The future of Palantir's market share
Palantir's biggest obstacle may be its success. Given the company's trailing P/E ratio of more than 230, there's little doubt Palantir's stock is overvalued. Its market cap has topped $300 billion even as its revenue has barely exceeded $4 billion. Given that price-to-sales figure, years of rapid growth have already been priced into the stock; profitable software companies generally trade at P/S ratios of roughly 10.
There's also the question of Palantir's ability to scale its business. Is it a platform or software? Companies like Microsoft (MSFT +0.93%) have grown efficiently by developing platforms that enable customers to quickly and easily deploy their products. Meanwhile, Palantir is growing by sending dedicated engineers to develop highly individualized solutions, which may make scaling the business more difficult.
Palantir investors are also beginning to do some longer-range forecasting, which may explain why Palantir shares in April 2026 slid 35% from their previous high. If the company reduces its P/E ratio to a more reasonable 30 or 40, it will need to double earnings in 2026 and 2027, and almost double them again in 2028. In other words, investors who buy the stock in early 2026 will be making an advance payment on three years of growth.
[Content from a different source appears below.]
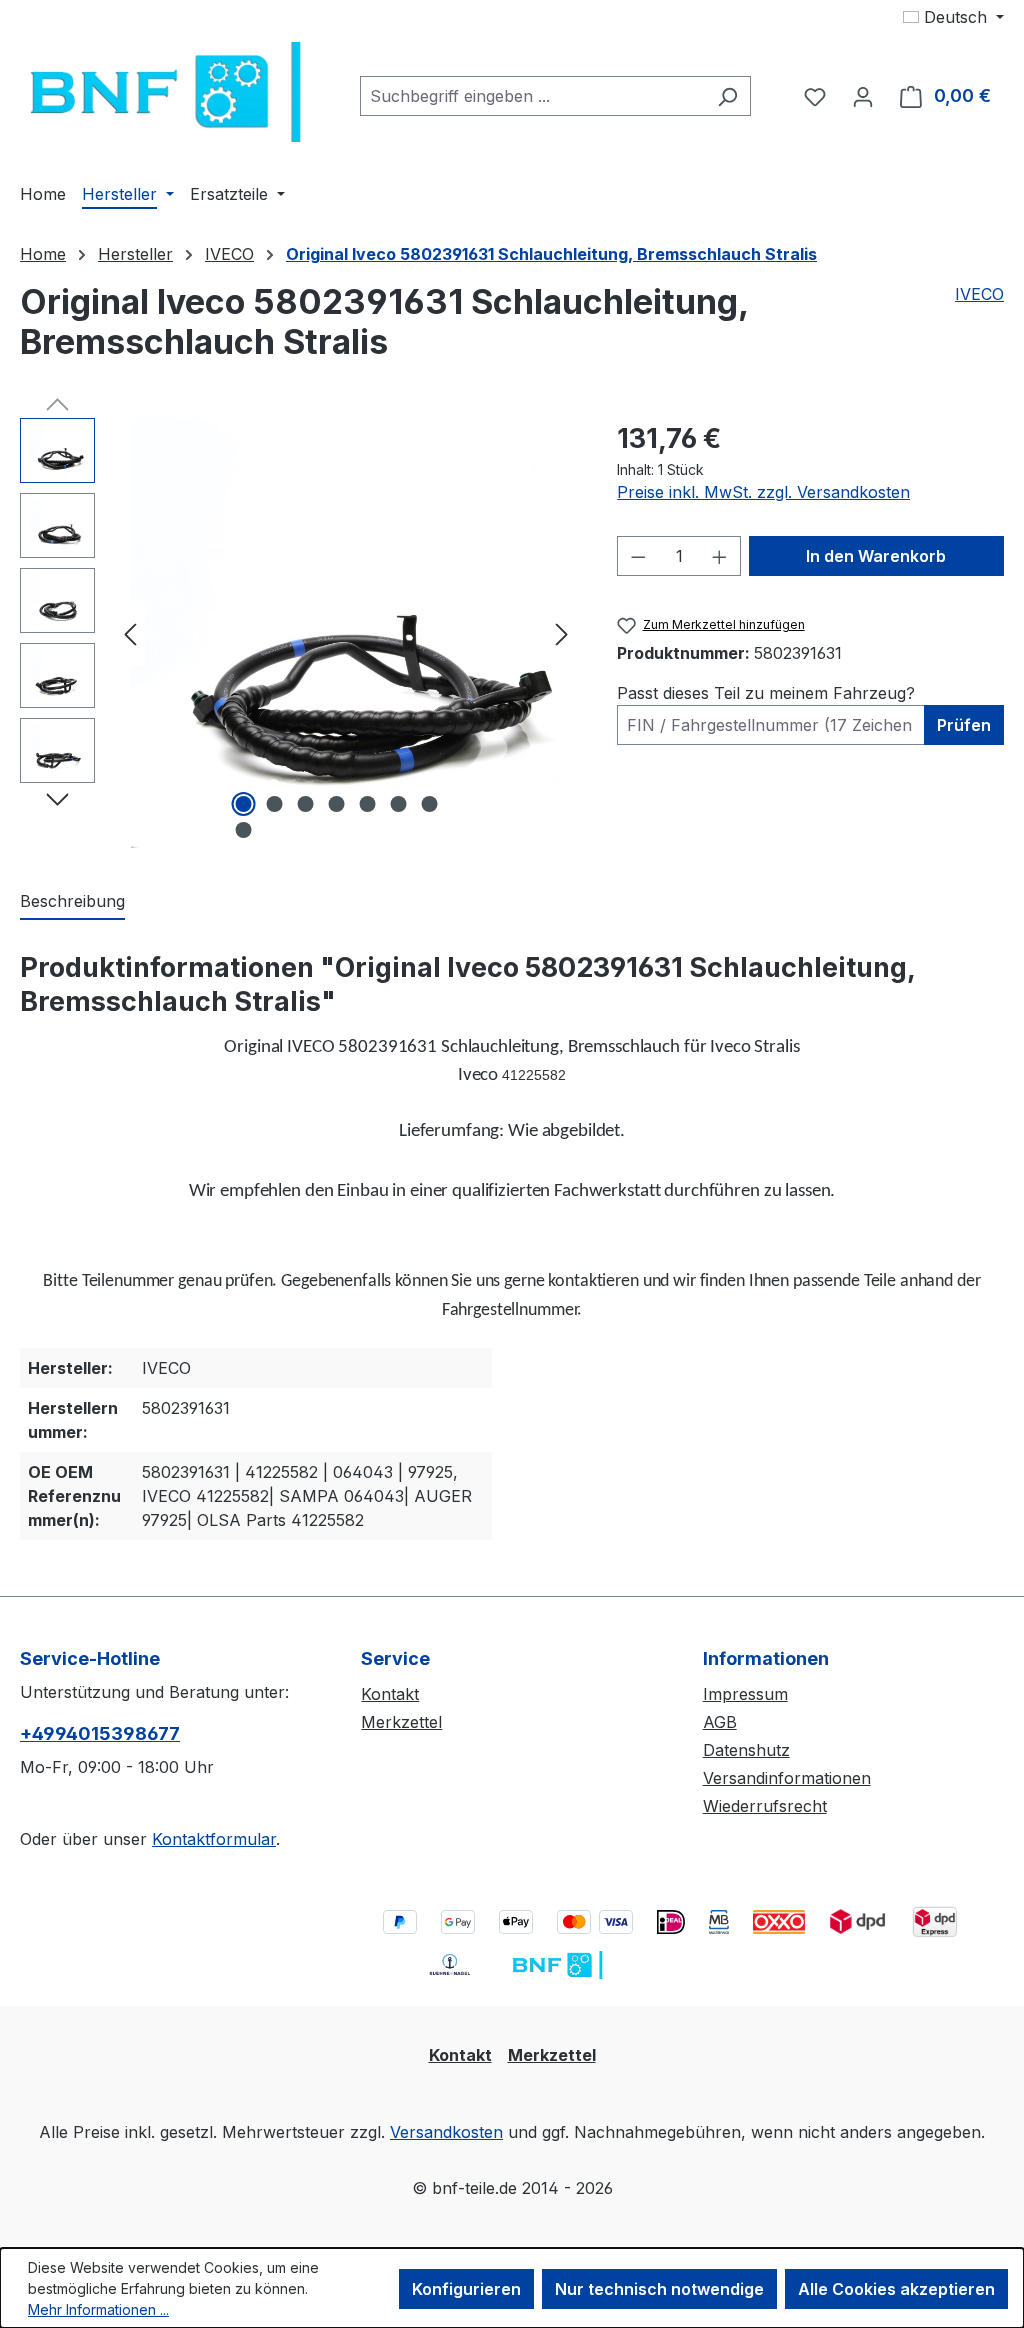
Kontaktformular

That's the bad news for the company. The good news is that AI continues to drive much of the economy. During the first nine months of 2025, AI and related investments accounted for 37% of real U.S. GDP growth. Real GDP for the period was measured at 2.1%, but would have been only 1.5% without accounting for AI developments -- not a small number in a $32 trillion U.S. economy.
The company is also likely to continue benefiting from its political connections with the Trump administration. Thiel and Karp, two of the more prominent co-founders of Palantir, emerged as early supporters of President Trump, who, in turn, has praised the company on his social media platform. Palantir's work has won special kudos from the administration for developing technology used in an immigration crackdown.
Finally, even if an AI bubble rapidly deflates, the company's expertise and origins in data analytics suggest that Palantir will remain a major contractor for the U.S. government. Contracts with the federal government account for more than half of the company's revenue; Palantir reported fourth quarter 2025 revenue from contracts jumped 66% from the previous fourth quarter.